ENERGY giant Methanol Holdings Trinidad Ltd (MTHL), two other energy companies and several of their principals can now challenge the use of a local accounting firm in investigations arising out of the decade-old collapse of Clico.
On Tuesday, Justice Nadia Kangaloo ruled that the application of MTHL, Process Energy, Consolidated Energy (Trinidad) Ltd, and their principals, against a decision of the Director of Public Prosecutions (DPP) and the police to use accounting firm Deloitte in investigations was an exceptional case.
It is only in exceptional cases that decisions of the DPP can be reviewed by the court. The judge provided several authorities to support her ruling to grant leave.
Tuesday’s hearing was heard virtually. The local energy firms and their principals are represented by Lord David Pannick, QC, and Lee Merry. Pannick, who was admitted to practice in July for the case and any case which arise out of it, made his submissions from London.
The parties are seeking several declarations that the decision of the DPP and the commissioner to continue to engage Deloitte for criminal investigation was unreasonable and a breach of natural justice, among other things. They also want a declaration that the conduct of the DPP trespassedon the police’s function and compromised essential elements of the judicial process.
Initially the parties sought an injunction to restrain the DPP and the top cop from continuing to use the accounting firm, but admitted in the application in March that in response to their concerns, it was indicated that investigators would not interview witnesses with Deloitte’s participation.
However, the parties noted that if an attempt is made to access certain documents police seized in a raid of Methanol Holdings' offices last year, they will make an urgent application for interim relief.
From May 2-July 12, 2019, police searched MHTL’s offices at Atlantic Avenue, Pt Lisas. In all, 82 boxes of documents were taken over the two-month period and an additional 78 boxes were taken from an off-site storage unit.

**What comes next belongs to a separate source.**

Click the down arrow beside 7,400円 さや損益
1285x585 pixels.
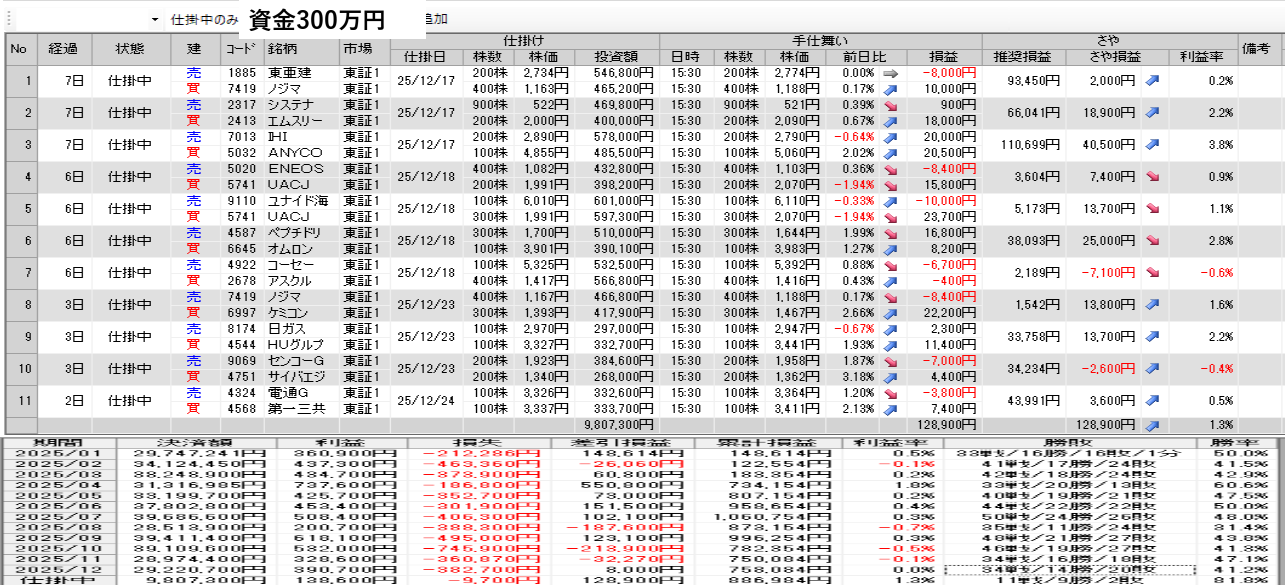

The parties’ complaint is grounded on their contention that it was recently disclosed that the DPP chose, at the start of the investigation, to seek expert opinion from a senior partner at Deloitte.
However, the energy firms claim that the senior partner has appeared in arbitral and civil proceedings and given evidence against them on the same issue before the DPP for his consideration and, as a result, the accounting firm is conflicted.
They also complain that the DPP has employed consultants who do not have the relevant criminal investigation experience and are largely IT experts and forensic accountants, rather than criminal investigators.
Noting that the investigation has been running for ten years, the parties say the use of external consultants may, in large part, explain why the investigation has taken so long.
They said when these flaws became apparent, they wrote to the DPP and the commission inviting them to remove the accounting firm from their investigative team, but up to December 2019, they declined to do so.
They are also challenging the role the DPP has played, saying the role of a prosecutor must be separate and distinct from that of an investigator.
“The erosion of the dividing line between prosecutor and investigator has the potential to lead to unfairness in the investigation and any subsequent trial,” they argued
In September 2010, the reports and files on the investigation into the collapse of Clico were passed to the DPP and in November 2010, a commission of enquiry was established to look into what led to the collapse.
During the enquiry, the DPP wrote to Sir Anthony Colman, the lone commissioner, notifying him that a criminal investigation had been launched into the conduct of individuals and companies involved in the collapse.
In 2016, the Colman commission report was also sent to the DPP.
Earlier this year, Police Commissioner Gary Griffith said the Clico investigation was one of several ongoing high-profile probes.
Representing the DPP was Senior Counsel Ian Benjamin.